Welcome to CyberIntelMag’s weekly roundup! A place where you can find the most important stories in the cybersecurity world from the past week.
The Good News
This week’s good news includes FoxIt addressing code execution vulnerabilities in PDF tools, Google enabling end-to-end encryption for Gmail, two individuals being arrested for involvement in taxi hacking activity at JFK airport, Hikvision patching a severe vulnerability in some of its products, and much more.
- A critical-severity patch from Foxit Software was released to address a risky remote code execution vulnerability in its flagship PDF Reader and PDF Editor products.
- Google introduced end-to-end encryption (E2EE) that will allow enrolled Google Workspace users to send and receive encrypted emails both inside and outside of their domain.
- Hikvision, a Chinese business specializing in video surveillance, addressed a severe flaw in some of its wireless bridge devices. The problem could have resulted in remote CCTV hacking.
- Two suspects were arrested for taking part in a hacking campaign against the taxi dispatch system at John F. Kennedy International Airport.
- President Biden signed legislation aimed at encouraging federal government agencies to adopt technology safeguarded from decryption by quantum computing.
The Bad News
This week’s bad news includes Play ransomware attacking German hotel business H-Hotels, Ukraine’s military system users being targeted by malware that steals information, a data leak at DraftsKing impacting personal data of 68,000 users, RisePro info-stealer gaining popularity among cybercriminals, IoT botnet Zerobot being updated, more than 400 banking and crypto applications being targeted by the GodFather Android banking trojan, and much more.
- Communications at the hospitality group H-Hotels (h-hotels.com) were interfered with due to a hack attributed to the Play ransomware group.
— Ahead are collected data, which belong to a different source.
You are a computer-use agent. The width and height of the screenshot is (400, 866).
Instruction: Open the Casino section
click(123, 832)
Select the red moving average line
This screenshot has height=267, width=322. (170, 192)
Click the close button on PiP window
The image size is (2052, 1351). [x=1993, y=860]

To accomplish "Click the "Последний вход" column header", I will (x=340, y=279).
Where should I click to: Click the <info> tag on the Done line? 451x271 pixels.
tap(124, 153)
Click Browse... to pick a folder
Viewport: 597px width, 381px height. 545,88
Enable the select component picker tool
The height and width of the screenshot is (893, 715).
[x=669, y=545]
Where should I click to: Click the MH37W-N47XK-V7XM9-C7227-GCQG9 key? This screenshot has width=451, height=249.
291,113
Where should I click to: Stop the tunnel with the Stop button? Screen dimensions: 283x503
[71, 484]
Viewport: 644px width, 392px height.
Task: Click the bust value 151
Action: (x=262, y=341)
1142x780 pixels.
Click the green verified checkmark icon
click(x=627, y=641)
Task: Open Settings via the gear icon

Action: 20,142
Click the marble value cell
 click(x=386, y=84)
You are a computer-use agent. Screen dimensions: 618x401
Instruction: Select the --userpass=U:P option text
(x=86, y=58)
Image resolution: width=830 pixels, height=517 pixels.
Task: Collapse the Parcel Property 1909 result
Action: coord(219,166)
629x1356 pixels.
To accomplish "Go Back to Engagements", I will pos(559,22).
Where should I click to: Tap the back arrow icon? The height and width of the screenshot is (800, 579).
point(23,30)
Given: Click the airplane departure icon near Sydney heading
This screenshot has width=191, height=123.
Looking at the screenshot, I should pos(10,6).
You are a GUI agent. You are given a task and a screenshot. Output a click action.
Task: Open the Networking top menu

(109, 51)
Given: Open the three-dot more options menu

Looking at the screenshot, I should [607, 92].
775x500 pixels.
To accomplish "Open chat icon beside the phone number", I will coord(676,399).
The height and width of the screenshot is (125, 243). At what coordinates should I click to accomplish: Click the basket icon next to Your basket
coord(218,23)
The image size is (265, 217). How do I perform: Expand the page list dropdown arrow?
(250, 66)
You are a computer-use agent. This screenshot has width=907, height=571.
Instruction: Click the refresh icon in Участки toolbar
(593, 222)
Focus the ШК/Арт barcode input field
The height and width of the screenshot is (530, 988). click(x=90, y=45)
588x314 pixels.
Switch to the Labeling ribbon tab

This security incident occurred on December 11, 2022.
- More than 100,000 students’ records, as well as the source code and cryptographic keys belonging to the world’s largest education publishing company, McGraw Hill, were exposed due to misconfigured Amazon Web Services S3 buckets.
- Users of the “DELTA” situational awareness program received phishing emails and instant messages from a stolen email account belonging to the Ukrainian Ministry of Defense. They were intended to infect computers with info-stealing malware.
- A notorious hacker by the name of Jason Brubeck was successful in stealing the Bored Ape collection for almost 850 ETH ($1+ million), completely devasting his victim.
- Sports betting firm DraftKings disclosed that 68,000 users’ personal information was exposed due to a data breach. The problem was the consequence of a credential-stuffing attack instead of a system breach.
- Cyberthreat firm Flashpoint revealed that the pay-per-install malware downloading service “PrivateLoader” is spreading the newly found information stealer RisePro.
- Threat actors linked to the ProxyNotShell vulnerabilities in Microsoft Exchange Server have been found using a never-before-seen attack chain to get around blocking controls and execute remote code through Outlook Web Access (OWA).
- An Oklahoma-based firm offering administrative and technological support to healthcare institutions informed over 271,000 people that their private details might have been exposed in a hacking scandal involving a third-party data storage vendor.
- ThyssenKrupp AG, a global industrial engineering and steel production company, based in Germany, reported a cyberattack on its Materials Services branch and corporate headquarters.
- The IoT botnet Zerobot has been updated with a wider range of exploits and DDoS capabilities. It can now target twelve different device architectures and is capable of self-replication and self-propagation.
- Over 400 banking and cryptocurrency applications from 16 different countries were found to be targeted by the Android banking trojan known as GodFather.
- Millions of ad impressions on stolen content were created by a huge advertising fraud scheme employing Google Ads and “popunders” on adult websites, earning the fraudsters approximately $275k per month.
- Sports betting operator BetMGM revealed that the personal information of its clients had been stolen unlawfully. However, it did not say how many individuals were impacted by this incident.
- LastPass, a password management service, disclosed that cybercriminals used information stolen from the prior break-in to gain a trove of personal data belonging to its users, including their encrypted password vaults.